___ DATA

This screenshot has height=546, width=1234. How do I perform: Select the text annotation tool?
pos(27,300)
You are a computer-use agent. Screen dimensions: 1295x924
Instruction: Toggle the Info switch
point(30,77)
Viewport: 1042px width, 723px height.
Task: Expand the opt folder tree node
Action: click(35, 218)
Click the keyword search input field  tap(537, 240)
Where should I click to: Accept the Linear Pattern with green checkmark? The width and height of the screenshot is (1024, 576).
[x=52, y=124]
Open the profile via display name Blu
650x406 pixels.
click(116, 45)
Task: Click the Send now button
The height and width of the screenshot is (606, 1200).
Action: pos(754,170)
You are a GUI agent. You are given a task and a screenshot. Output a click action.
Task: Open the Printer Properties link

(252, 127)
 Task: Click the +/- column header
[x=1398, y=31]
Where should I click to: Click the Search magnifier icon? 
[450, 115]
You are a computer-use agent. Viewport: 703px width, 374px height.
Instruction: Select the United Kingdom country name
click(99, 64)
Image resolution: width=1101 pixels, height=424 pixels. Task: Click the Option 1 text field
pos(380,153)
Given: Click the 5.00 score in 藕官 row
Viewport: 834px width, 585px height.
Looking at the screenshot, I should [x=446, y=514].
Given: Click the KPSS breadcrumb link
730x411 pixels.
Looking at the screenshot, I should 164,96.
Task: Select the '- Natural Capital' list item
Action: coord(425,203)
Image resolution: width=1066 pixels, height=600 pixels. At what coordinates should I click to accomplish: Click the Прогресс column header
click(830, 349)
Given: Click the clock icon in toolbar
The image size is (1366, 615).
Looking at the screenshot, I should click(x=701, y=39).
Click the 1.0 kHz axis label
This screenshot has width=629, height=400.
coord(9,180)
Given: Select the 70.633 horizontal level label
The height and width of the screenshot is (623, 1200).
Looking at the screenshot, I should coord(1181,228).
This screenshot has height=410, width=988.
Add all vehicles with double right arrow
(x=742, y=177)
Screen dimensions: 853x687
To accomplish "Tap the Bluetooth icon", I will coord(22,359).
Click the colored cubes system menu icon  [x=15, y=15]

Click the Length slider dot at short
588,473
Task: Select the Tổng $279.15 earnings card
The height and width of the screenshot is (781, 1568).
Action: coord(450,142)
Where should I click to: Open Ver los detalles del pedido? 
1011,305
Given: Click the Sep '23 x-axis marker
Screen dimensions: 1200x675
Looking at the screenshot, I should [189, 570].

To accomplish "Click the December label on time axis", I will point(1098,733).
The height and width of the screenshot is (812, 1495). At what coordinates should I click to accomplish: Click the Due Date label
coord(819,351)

______

Wherever the string "will" turns up in the material, copy the whole line.

**SOLUTION TO THE EXERCISE:**
To accomplish "Tap the Bluetooth icon", I will coord(22,359).
To accomplish "Click the December label on time axis", I will point(1098,733).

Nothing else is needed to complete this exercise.